Below is the quote from the Sinhala Wedakam medical practitioner Kalutharage Sampath, who, alongside other physicians who managed similar results on diverse COVID patients, cured within few days, the one and a half year old child and several patients between ages of 80 and 97 who were admitted to the above hospital seriously afflicted with the COVID virus. The Western medical hospitals had cited these patients as high risk and therefore difficult to ensure a restoration of health.

“The use of the term medicinal drugs is today synonymous with the current Western medicinal science and the Allopathy medical industry that is made dominant in the world. However, for countries such as Sri Lanka which survived for thousands of years with our medical science, we have to re-learn how we interpret the word medicinal drug or ‘aushada.’ The gross fear we have today of medical drug shortage would not be there if we understood that the word ‘aushada’ is a core word used in Paramparika Sinhala Wedakama and that in our system, the medical expert creates and takes responsibility for the drug given. Depending on the import of drugs was never the practice of this ancient medical science which is passed down from generation to generation,” says Kalutharage Sampath. 

“If we are to sincerely benefit from the unimaginably vast health tourism revival, then we have to first start benefiting ourselves from our inherited national traditional medical expertise and find ways to educate people on it, as the years of colonialism and neo liberalism have wiped it out from our minds,” he says. Kalutharage Sampath is an Ayurveda Shasthri qualified traditional physician who has received training from the Malawena Weda Parampara based college in Beruwela, having an inherited lineage in traditional medicine, apprenticed under a well-known physician of the area, Piyasena Edirimanne and practicing independently for the past 15 years.

Paramparika Wedakam medical practitioner, Deshiya Waidya Dulari Mataraarahchci currently serves as the hospital director of the Lak Suwa Sahana Maha Weda Gedera in Kelaniya. She has nearly 35 years’ experience in Swaranga (treatment of the whole physique) while specialising in the Kadum Bindung (fractures in bones and joints). Speaking of the hospital she states that it has a panel of 38 physicians who serve both visiting and in-house patients. Collectively the hospital has a representation of over 65 traditional lineages of Sinhala Wedakam physicians which is by itself unique, says Waidya Mataraarahchi. 

She emphasises that the whole nation should educate itself that allowing people to die of dengue and influenza is a crime when the traditional medical system of Sinhala Wedakama easily cures it. 

“Why are we not using our national medical heritage when there is a time of foreign currency shortage and we are getting into more debt to keep our people healthy?” she queries. 

She echoes the call of traditional physicians of the ancient Sinhala Wedakam medical science for policymakers to realise the gravity of the continued ignorance pertaining to the financial and health cost of not having a national system of benefitting from the physicians whose service to the nation goes back to the times of the kings of Lanka. 
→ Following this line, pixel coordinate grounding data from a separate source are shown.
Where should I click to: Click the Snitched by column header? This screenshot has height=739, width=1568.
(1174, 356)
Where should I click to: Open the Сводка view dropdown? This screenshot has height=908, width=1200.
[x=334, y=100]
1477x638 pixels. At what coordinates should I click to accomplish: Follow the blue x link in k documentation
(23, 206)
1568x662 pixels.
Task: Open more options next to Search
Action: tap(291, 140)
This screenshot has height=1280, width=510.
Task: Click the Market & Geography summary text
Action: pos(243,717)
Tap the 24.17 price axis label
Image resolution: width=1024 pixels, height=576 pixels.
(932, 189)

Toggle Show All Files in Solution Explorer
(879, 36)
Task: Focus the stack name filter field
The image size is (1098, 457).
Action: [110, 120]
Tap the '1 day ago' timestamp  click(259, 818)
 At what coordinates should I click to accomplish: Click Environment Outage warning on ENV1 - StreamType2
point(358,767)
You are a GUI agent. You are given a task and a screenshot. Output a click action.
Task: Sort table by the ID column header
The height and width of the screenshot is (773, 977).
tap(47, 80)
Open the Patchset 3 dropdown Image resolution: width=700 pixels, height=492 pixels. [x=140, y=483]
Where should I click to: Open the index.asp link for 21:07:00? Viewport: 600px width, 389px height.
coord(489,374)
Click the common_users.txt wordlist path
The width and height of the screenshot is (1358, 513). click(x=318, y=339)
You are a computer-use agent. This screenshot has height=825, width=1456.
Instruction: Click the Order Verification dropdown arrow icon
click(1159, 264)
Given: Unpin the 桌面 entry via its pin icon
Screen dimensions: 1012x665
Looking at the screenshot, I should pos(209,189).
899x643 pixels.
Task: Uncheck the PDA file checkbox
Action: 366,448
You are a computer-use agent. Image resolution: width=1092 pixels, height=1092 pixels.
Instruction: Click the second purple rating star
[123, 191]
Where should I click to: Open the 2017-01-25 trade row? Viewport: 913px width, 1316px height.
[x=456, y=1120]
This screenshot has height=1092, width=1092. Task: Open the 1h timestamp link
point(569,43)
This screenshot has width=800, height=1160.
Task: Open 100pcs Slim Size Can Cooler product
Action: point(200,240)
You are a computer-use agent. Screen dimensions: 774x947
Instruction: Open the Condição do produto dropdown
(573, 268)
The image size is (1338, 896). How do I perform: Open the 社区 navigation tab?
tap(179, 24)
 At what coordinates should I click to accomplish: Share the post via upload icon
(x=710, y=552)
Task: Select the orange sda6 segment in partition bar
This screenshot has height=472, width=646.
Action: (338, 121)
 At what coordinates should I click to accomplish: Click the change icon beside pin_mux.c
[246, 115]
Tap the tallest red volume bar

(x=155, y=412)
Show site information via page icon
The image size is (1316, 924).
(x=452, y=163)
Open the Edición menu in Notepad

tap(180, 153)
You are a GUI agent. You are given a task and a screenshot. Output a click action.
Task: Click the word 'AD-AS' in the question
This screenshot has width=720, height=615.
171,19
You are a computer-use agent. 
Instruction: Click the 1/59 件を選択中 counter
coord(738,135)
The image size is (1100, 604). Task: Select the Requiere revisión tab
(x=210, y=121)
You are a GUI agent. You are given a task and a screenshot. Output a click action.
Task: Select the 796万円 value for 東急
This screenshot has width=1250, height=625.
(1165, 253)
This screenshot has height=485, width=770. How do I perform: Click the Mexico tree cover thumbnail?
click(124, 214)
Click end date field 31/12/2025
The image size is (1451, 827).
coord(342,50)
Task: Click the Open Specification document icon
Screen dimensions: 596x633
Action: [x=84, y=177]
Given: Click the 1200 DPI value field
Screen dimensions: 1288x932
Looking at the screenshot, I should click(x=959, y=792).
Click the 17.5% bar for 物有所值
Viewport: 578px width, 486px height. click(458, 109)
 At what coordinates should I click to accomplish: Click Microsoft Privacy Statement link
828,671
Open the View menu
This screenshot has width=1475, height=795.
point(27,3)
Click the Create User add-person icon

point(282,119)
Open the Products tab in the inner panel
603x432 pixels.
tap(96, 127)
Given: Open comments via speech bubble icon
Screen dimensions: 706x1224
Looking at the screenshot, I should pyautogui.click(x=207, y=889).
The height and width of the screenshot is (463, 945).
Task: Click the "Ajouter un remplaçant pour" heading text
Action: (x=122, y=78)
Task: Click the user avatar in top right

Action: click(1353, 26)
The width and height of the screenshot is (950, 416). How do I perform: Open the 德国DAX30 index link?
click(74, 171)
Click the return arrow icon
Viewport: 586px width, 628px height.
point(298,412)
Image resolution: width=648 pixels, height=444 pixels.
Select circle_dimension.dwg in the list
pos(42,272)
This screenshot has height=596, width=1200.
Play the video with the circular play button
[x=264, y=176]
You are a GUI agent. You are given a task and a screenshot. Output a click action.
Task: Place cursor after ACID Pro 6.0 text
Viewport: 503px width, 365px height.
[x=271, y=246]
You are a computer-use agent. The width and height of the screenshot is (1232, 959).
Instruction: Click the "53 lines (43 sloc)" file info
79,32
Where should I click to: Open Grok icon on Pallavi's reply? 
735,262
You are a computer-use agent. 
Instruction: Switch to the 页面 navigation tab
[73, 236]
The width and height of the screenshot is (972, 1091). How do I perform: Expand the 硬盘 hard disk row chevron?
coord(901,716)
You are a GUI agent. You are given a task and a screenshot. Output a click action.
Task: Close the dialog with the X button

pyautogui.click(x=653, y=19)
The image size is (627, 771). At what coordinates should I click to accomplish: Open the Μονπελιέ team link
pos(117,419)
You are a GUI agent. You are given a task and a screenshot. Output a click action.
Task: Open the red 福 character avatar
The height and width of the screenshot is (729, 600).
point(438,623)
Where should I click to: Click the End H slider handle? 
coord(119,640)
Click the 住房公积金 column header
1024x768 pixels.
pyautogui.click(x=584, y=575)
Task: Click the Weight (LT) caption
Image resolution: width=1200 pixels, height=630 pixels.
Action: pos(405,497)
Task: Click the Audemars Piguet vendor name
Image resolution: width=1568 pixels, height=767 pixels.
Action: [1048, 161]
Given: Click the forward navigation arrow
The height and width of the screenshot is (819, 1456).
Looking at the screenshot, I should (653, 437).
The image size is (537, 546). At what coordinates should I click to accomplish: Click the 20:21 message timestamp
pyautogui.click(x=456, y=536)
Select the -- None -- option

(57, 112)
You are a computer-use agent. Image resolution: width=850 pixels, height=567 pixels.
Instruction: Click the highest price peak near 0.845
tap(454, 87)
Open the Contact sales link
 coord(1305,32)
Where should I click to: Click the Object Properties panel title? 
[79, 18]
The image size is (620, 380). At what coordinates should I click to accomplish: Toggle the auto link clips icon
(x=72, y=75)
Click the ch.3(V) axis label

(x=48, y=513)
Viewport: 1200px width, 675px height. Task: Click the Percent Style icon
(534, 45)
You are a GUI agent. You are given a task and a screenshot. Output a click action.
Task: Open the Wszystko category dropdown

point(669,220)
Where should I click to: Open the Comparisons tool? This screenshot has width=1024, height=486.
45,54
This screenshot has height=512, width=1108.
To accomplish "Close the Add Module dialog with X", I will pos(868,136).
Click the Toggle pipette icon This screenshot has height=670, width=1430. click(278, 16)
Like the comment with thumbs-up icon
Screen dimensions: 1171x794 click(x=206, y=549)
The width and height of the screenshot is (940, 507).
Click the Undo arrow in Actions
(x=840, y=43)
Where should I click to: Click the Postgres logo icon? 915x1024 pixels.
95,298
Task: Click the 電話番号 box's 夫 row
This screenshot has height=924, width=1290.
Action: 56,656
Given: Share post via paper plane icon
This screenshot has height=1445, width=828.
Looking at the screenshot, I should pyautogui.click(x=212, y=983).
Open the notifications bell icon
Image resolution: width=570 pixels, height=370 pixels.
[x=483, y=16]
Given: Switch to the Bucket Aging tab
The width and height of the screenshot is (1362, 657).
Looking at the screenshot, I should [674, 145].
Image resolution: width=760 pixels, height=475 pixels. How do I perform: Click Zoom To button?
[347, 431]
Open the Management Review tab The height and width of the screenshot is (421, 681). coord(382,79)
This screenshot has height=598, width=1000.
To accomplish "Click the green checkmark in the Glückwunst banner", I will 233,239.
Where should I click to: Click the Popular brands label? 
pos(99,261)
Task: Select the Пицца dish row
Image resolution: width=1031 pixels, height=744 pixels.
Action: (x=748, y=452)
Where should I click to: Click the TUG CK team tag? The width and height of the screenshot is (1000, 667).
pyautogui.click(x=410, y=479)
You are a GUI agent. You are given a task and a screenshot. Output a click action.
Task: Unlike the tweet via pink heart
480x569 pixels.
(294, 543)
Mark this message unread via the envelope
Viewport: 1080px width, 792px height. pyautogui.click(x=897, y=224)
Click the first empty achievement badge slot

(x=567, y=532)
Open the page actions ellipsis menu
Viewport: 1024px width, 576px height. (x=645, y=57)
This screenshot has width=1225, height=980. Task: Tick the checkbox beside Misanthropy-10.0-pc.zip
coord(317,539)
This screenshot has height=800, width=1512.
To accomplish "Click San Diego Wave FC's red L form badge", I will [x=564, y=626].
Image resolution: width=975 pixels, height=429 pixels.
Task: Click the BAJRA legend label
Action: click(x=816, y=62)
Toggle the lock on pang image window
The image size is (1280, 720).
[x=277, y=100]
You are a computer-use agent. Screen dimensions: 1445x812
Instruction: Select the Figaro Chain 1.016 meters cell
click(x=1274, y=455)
Mataraarachchi is a Shasthri qualified traditional physician who has received training from the Malawena Weda Parampara based college in Beruwala and extensively trained from childhood from her father’s side on treating bone fractures.

“The extent of the knowledge of the Sinhala wedakam medical heritage is unbelievable. In the treatment of bone breakages there is a treatment known as the ‘Batha Ithirena Hangdiya’ in which the treatment is fully carried out with visible results within the time that it takes for a pot of rice to fully boil. 

She explains that there are treatments that can permanently heal (nittawata suwa kereema) any disease from cancer to heart ailments and including patients who have had bypass.

“What possibly is required is respect for this national heritage medical system of Sri Lanka because as we know the mind plays a key role in healing or making a person ill,” she says. 

Explaining one difference between Sinhala Wedakama and Ayurveda, she says that Sinhala Wedakama was influenced by the advent of Buddhism in Sri Lanka and that the use of animal based products in Ayurveda was more and more replaced by other alternatives in nature, especially plant based products.